Fragmentos de argila, conchas e material orgânico confirmam a antiga ocupação
Se ao imaginar a Floresta Amazônica você pensa em um lugar inóspito, hostil e ocupado apenas por animais selvagens, está na hora de repensar alguns pontos. Quando da chegada dos colonizadores europeus, a Amazônia era densamente ocupada por populações diversas, que vinham transformando o território há muito tempo com técnicas de caça e coleta, domesticação de espécies vegetais, produção cerâmica e enterramentos.
Estima-se que 60% da floresta teria surgido a partir do manejo realizado por seres humanos, o que leva pesquisadores, como Marcos Pereira Magalhães, a caracterizar a Amazônia como "antropogênica", ou seja, gerada a partir da ação humana durante longos períodos de ocupação.
E pelo visto esse manejo teve início muito tempo atrás. Pesquisas recentes lideradas pelo arqueólogo José Capriles, da Universidade Estadual da Pensilvânia, relataram evidências de ocupação humana no sudoeste do território há cerca de 10.600 anos. No sítio arqueológico, localizado no atual território da Bolívia, foram encontrados fragmentos de madeira e argila queimada, conchas de caracóis, peixes e restos de seres humanos.
Os resquícios atestam que a prática de caça e coleta era realizada juntamente com atividades agrícolas, e os habitantes do local teriam sido enterrados em amontoados de conchas cujos compostos conservaram parcialmente seus ossos, que de outra forma teriam se decomposto no solo ácido.

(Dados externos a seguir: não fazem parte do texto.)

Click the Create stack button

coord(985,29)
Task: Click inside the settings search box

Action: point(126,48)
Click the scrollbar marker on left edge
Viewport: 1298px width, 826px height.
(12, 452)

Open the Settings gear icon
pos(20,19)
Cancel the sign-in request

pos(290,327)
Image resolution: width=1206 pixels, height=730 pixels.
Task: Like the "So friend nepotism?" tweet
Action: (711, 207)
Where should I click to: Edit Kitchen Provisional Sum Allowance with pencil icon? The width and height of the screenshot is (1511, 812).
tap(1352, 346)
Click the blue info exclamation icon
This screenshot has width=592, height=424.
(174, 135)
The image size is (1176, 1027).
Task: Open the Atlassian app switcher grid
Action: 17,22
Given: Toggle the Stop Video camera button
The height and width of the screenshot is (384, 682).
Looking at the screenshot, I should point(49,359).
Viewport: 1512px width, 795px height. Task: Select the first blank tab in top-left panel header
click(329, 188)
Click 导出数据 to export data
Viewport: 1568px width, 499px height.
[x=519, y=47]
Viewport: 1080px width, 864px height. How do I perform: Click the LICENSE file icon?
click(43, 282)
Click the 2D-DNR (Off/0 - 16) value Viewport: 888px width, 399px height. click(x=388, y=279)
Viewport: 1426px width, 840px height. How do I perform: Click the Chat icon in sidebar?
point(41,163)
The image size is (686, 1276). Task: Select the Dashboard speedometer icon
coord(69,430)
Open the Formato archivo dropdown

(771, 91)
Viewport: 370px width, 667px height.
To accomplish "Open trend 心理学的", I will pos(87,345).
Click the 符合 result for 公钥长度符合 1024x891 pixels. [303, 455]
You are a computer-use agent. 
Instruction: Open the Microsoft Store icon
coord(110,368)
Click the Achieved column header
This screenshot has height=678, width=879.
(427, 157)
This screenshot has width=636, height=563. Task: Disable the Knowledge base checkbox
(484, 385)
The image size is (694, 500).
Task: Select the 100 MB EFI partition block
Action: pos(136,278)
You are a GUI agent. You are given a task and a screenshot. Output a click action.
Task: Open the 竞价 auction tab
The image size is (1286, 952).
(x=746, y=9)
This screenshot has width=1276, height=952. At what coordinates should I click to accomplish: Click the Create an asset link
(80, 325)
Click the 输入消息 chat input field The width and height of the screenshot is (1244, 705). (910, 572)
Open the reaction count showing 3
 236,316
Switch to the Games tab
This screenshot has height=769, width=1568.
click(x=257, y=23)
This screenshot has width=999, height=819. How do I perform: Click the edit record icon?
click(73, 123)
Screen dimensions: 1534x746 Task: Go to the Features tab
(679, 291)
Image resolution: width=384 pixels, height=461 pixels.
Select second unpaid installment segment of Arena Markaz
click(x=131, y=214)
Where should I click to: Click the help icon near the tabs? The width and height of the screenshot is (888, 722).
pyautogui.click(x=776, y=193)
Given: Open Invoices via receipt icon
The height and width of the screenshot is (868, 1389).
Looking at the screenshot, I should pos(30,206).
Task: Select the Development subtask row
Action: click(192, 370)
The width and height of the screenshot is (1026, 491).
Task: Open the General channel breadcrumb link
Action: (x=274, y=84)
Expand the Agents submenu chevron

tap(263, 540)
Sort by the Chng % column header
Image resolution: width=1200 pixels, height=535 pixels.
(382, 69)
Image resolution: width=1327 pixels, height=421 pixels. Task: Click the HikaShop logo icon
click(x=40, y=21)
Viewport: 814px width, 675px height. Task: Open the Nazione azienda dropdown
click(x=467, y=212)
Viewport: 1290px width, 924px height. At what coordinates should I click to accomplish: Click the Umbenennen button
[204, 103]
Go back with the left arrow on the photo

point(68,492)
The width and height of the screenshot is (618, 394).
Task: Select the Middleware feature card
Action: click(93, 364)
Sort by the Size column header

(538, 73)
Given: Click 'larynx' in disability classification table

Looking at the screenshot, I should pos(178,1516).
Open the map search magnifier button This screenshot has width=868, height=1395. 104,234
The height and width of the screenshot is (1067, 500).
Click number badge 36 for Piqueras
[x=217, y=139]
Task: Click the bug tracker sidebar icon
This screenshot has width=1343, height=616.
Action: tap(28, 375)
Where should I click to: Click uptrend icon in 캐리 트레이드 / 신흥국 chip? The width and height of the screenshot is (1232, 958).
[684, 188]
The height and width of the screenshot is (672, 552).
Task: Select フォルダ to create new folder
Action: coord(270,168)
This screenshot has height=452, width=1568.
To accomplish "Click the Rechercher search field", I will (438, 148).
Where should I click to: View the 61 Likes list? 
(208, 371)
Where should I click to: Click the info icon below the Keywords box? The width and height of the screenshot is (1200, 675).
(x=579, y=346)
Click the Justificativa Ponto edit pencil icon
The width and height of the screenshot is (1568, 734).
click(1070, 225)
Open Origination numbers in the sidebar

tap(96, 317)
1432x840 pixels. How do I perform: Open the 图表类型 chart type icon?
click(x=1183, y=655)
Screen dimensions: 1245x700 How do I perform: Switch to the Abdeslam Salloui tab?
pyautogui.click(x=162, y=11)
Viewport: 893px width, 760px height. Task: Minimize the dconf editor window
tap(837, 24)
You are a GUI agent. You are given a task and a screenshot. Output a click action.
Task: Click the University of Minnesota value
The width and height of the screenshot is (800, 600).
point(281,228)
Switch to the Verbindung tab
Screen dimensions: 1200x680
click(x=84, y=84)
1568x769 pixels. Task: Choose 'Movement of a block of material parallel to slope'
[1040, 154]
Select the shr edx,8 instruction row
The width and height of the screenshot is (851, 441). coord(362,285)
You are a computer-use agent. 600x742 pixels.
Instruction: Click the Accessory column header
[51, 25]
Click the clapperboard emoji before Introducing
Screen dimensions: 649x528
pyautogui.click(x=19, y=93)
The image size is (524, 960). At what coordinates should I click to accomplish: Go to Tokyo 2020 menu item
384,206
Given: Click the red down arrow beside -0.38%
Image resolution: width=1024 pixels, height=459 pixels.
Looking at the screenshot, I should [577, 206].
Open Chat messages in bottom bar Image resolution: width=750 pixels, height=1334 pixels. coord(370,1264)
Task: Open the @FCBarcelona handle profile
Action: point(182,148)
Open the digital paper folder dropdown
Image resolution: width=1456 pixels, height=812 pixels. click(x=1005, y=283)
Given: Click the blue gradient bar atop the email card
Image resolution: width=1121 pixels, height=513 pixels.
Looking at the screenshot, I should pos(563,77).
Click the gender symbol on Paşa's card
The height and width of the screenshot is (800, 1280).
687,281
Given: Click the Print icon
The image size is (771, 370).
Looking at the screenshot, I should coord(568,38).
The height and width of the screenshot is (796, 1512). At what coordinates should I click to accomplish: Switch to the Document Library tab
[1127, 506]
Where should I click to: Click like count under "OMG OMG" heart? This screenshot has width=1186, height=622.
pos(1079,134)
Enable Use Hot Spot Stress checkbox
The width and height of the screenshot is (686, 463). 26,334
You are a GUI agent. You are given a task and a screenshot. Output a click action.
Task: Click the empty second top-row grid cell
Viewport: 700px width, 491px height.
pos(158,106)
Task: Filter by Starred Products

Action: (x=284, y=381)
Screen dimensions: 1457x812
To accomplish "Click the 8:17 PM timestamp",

Segundo Caprilles, os enterros podem ter marcado a reivindicação desses caçadores-coletores em zonas úmidas temporárias, já que o clima se tornou mais seco apenas entre 8.000 e 5.500 anos atrás. Ele também observou que as pessoas que viviam nesses acampamentos teriam plantado batata-doce, mandioca, amendoim e pimenta enquanto esgotavam os recursos locais.
Na Amazônia, observa-se uma mescla entre caça/coleta e atividades agrícolas. Populações indígenas, antigas e atuais, transitam pelo território com base em seus conhecimentos sobre o funcionamento da floresta: em certas estações do ano os grupos assentam-se, constroem moradias temporárias e produzem mandioca, arroz, milho e outras variedades. Já em outras estações a movimentação pelo território é mais frequente, com a utilização dos recursos naturais disponíveis.
As evidências estudadas pelo grupo de Caprilles indicam que o local foi ocupado até cerca de 4000 anos atrás. Foram encontrados depósitos de barro queimado junto a pedaços de madeira, o que atesta o uso de fogueiras. Ossos de peixes e pequenos mamíferos estavam próximos ao local, e a datação por radiocarbono do esqueleto de cinco pessoas atesta a idade das sepulturas em cerca de 6250 anos ou mais.
A equipe suspeita que com a instalação de um clima mais seco, esses caçadores-coletores podem ter intensificado sua ocupação próximo às zonas úmidas e reivindicado esse local valioso, assim como seus recursos. Os sítios encontram-se em três pequenos montes de terra localizados em campos secos, que inundam durante os meses chuvosos.